User research with those working with and caring for those living with life-limiting conditions led us to identify user needs and a set of priorities.
Clinicians need an information system that reflects the constant change and volume of their work.
This includes ways of documenting information about their patients that reflects the changing nature (both physical and emotional) of health conditions over time. And ways of receiving timely information as notifications within the daily flow of information they need to manage.
Toward end of life, planning is a process, not a stamp in time. Every six months the resident gets a review with me about not just end of life but their ongoing care needs. I ask them questions like, "Are you still happy with this? Is this still what you want?" Lots of times you do see changes in the plans.
The amount of coordination it takes and the nature of the patients they get at the hospice, not only complex but they are at a stage of their illness when it is quite unpredictable. We need flexibility to adapt templates for our own kind of note taking.
Clinicians think information sharing and balancing power is a good idea too
In our interviews with clinicians they all expressed a need for information to be shared more effectively across systems and services but also for their patients to feel a different kind of ownership and access to it. Whilst there was broad agreement about this in theory, how it should happen, what it would look like and how it would work was hard for people to imagine.
Patients and carers should have access to all their records. It's not an IT problem, it's an information sharing problem. We have this nonsense about information sharing: "It's MY information"... no, it's not your information, it's the patient's.
There is an undue worry about patient confidentiality. Caldicott Two added another principle so there are now six. It was that you should share information if it is in the best interest of the patient. There is a silo thing that it is my information and information is power. I think patients should have the right to see it and take it around with them but they shouldn't have the right to edit it because that is dangerous. Patients don't have a hang up about this, about their data; professionals do.
Clinicians need information about their patients in a consistent way, and the validity and quality of that information is important
Clinicians want to know the provenance of the records that they may be basing their decisions on. This is important for assessing the validity of the information but also in providing more consistent care for their patients in building on what has been done before. The way that forms and documents are designed needs to actively encourage quality in note-taking.

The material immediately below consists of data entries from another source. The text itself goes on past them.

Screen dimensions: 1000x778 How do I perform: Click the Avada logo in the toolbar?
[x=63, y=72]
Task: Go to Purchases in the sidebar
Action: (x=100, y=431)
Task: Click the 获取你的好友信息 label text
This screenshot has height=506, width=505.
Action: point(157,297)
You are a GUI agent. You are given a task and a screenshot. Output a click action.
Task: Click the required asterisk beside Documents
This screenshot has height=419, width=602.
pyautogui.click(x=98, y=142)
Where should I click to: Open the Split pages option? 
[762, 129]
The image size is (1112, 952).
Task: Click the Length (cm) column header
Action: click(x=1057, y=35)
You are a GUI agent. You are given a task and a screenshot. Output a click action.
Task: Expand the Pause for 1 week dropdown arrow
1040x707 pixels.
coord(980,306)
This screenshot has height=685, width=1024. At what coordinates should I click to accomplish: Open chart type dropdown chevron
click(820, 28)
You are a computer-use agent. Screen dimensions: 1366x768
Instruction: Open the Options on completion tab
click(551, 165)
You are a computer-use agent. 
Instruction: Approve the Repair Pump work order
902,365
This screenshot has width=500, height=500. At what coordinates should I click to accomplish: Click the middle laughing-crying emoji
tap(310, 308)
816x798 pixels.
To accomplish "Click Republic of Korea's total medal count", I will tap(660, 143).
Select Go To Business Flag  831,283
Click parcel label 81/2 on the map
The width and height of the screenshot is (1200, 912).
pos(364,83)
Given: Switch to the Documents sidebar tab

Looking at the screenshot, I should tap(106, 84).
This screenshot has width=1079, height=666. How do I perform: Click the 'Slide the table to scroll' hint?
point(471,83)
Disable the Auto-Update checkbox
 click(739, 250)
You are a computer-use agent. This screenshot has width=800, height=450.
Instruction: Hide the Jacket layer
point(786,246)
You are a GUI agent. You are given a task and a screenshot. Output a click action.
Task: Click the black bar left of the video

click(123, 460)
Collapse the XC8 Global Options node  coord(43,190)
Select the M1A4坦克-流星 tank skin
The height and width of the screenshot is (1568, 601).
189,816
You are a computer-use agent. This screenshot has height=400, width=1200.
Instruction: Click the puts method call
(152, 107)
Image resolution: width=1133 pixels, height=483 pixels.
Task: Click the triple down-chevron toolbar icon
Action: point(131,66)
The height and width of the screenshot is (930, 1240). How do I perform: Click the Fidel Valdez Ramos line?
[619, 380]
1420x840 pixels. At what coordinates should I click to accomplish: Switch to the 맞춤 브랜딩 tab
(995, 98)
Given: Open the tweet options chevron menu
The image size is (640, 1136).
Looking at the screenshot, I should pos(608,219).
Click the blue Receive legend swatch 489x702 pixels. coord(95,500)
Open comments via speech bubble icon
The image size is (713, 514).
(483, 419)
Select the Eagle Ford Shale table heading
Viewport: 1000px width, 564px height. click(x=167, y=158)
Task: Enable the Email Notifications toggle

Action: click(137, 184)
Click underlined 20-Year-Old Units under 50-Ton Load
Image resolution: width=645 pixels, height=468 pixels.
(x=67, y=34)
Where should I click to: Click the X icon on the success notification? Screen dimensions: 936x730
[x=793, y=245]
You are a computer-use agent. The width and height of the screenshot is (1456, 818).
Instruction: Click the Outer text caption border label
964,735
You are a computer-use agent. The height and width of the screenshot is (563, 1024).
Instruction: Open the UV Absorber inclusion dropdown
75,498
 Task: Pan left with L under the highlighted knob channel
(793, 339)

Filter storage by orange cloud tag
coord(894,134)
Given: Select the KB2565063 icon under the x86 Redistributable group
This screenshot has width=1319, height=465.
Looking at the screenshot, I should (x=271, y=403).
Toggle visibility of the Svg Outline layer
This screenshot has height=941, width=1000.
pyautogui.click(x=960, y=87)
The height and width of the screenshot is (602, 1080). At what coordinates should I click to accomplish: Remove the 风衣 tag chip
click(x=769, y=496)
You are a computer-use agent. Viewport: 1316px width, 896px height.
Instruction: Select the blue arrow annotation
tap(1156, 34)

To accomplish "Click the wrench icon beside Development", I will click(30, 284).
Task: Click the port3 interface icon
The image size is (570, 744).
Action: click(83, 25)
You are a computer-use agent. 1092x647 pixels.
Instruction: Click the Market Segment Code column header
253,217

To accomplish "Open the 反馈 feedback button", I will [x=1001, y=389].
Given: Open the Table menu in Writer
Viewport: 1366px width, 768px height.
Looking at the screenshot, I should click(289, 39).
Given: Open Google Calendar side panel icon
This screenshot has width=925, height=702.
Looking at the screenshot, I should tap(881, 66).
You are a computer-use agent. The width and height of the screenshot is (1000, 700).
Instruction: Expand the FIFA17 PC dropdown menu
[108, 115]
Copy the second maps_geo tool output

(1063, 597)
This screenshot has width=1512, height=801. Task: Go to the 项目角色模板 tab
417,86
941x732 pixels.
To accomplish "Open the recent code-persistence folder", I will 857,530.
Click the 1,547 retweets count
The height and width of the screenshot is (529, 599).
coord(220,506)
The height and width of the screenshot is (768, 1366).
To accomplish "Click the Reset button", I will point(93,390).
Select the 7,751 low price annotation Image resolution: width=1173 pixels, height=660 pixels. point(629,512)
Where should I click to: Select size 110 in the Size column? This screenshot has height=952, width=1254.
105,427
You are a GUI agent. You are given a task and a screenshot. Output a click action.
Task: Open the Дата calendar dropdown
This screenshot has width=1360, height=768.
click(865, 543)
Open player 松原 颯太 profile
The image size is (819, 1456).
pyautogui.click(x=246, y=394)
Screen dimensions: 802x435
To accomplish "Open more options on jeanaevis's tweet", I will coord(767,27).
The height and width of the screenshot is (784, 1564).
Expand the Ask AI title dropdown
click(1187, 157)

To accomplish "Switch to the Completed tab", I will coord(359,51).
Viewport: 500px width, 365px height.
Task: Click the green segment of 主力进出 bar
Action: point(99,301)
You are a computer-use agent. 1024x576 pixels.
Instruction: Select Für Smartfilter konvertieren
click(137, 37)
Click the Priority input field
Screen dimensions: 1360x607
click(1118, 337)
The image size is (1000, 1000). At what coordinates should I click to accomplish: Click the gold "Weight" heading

It is such a fragmented workforce now that it means there is less trust and less quality assurance. If I am to take on board what someone else had reported I would like to know who they were and be able to get a sense of their judgement.
The purpose of the notes? The fact that the person after me, the person might be seeing someone else after me so we need continuity. We might need to go back to what we decided.
Of course, the thing is: the whole notes depends on the quality of the notes that are written so you can have an amazing system but if you have team members who don't write very good notes or write it in the right place, then you are stuck really.
Clinicians need priority to be given to particular pieces of information at different moments in time.
There is an increase in the quantity of information that clinicians receive, and through digital technologies it is starting to be delivered in a more continuous flow. Because of this there's a need for greater precision in how information is divided up into small, useful and timely chunks.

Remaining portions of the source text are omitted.